Google RankBrain and BERT

Google is always developing new ways to better the search experience for users, and artificial intelligence has been one of their biggest advancements. We briefly covered RankBrain and BERT in a previous article, however given how important they are to Google’s ranking algorithm we reckon it’s worth going over them again. Released in 2015, RankBrain is Google’s machine learning program that improves its search performance over time by learning constantly from every search made. For example, if RankBrain notices a lower ranked link performing better for a search term it will bump it up in the SERP ranking as it has learned that the link in question satisfies that search term more effectively. BERT on the other hand is Google’s AI program that seeks to understand and better interpret the nuances of language used in search terms. It aims to contextualize words used in a search term based on the words around them with a view to delivering more specific results. For some specific examples of how this works in comparison to before BERT’s implementation in 2019, see this post from Google. The two AI’s work in tandem to determine what results are the most valuable to satisfy different queries, so they are important to understand when we talk about ranking.

Links, Content, Engagement

There are many tricks and tactics SEO experts use to boost the ranking of a page, but three of the most important factors are links, content, and engagement.

Links are not only what crawlers use to find your store, they’re also important when it comes to Google’s algorithm deciding where to rank a page. Backlinks - also known as inbound links - are links from external sites that direct to your site. Internal links are those which exist on your site that direct to elsewhere on your site. Backlinks are vital to building authority or trust with Google and other search engines; the more external sites that link to a page, the more a search engine sees that page as worthwhile. Think of it like when you get a review for your Shopify store - a person unrelated to your business thinks the product is great, and this recommendation means more to a potential customer than you saying your product is great. Equally if the source of the backlink is also seen as high-quality and trustworthy to search engines, then it’s more likely to give the link authority compared to a poor quality source. Google’s PageRank is a core component of its ranking algorithm which determines the value of a page by measuring the number of quality backlinks that point to it. The thinking behind this is that the more quality backlinks a page has, the more trustworthy and relevant it is.  

When you follow a link suggested by Google, you’re likely hoping for the page you land on to have some really great content. Page content includes everything on the page that the user is going to consume, so obviously that includes text but also images, video, documents etc. This content helps search engines to determine whether or not your page is worth ranking for different search terms. Your page content should focus on the user’s intent - why would they want to view your store? What search queries might they need answers for?
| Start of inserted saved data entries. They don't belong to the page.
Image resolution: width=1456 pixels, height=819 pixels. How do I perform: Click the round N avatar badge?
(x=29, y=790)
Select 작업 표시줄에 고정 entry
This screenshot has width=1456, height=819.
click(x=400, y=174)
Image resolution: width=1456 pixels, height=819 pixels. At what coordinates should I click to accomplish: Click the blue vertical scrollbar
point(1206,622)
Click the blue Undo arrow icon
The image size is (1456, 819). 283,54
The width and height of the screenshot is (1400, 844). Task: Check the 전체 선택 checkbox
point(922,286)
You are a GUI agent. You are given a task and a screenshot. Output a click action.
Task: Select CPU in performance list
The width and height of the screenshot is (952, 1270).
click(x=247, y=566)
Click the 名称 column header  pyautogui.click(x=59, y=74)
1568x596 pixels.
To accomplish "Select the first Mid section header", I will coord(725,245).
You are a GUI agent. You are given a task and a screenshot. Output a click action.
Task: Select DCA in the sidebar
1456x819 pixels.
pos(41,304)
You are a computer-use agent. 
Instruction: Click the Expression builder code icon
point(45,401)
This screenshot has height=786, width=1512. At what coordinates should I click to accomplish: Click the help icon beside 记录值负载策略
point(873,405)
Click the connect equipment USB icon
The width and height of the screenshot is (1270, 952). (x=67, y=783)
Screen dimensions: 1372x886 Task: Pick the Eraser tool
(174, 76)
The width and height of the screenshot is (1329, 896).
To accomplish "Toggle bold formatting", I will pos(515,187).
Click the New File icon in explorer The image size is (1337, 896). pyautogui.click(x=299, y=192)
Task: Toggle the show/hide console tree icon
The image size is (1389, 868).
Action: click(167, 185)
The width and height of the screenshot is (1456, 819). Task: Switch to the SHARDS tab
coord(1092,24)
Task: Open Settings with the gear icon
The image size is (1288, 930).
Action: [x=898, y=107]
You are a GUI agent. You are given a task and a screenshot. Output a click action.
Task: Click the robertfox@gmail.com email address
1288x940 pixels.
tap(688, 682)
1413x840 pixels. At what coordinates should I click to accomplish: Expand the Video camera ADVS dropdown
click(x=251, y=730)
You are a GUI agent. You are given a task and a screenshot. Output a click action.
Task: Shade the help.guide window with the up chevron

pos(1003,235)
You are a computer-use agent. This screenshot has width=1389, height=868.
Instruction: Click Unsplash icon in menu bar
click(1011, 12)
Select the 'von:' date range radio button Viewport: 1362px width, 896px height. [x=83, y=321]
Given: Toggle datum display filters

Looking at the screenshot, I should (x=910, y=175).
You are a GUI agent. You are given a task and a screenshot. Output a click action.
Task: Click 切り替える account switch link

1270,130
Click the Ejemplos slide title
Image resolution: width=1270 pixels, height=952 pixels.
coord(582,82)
This focus on satisfying user intent is what search engine ranking focuses and the reason why programs such as RankBrain exist. 

And finally let’s talk about engagement. Some of the metrics we focus on when it comes to page engagement are how many times that page has been visited (clicks), the amount of time a user spends on that page, and the percentage of users who visited one page and left the site (bounce rate).  You could have amazing content, however if no one is visiting or engaging with your page then it’s highly unlikely that Google will rank it favorably for the search terms your keywords and content focuses on. Tracking these metrics yourself for the landing pages you want to rank will help you to determine if that page is optimized for SEO and if not what you can change to help it rank better.

----

Search engines are always updating their algorithms for how they discover, store, and display content to users, which can be tricky to keep on top of. However the underlying principles of crawling, indexing, and ranking remain fairly consistent. If you’re able to understand these three functions and how they relate to your Shopify store, then you can develop a solid, well-rounded SEO strategy.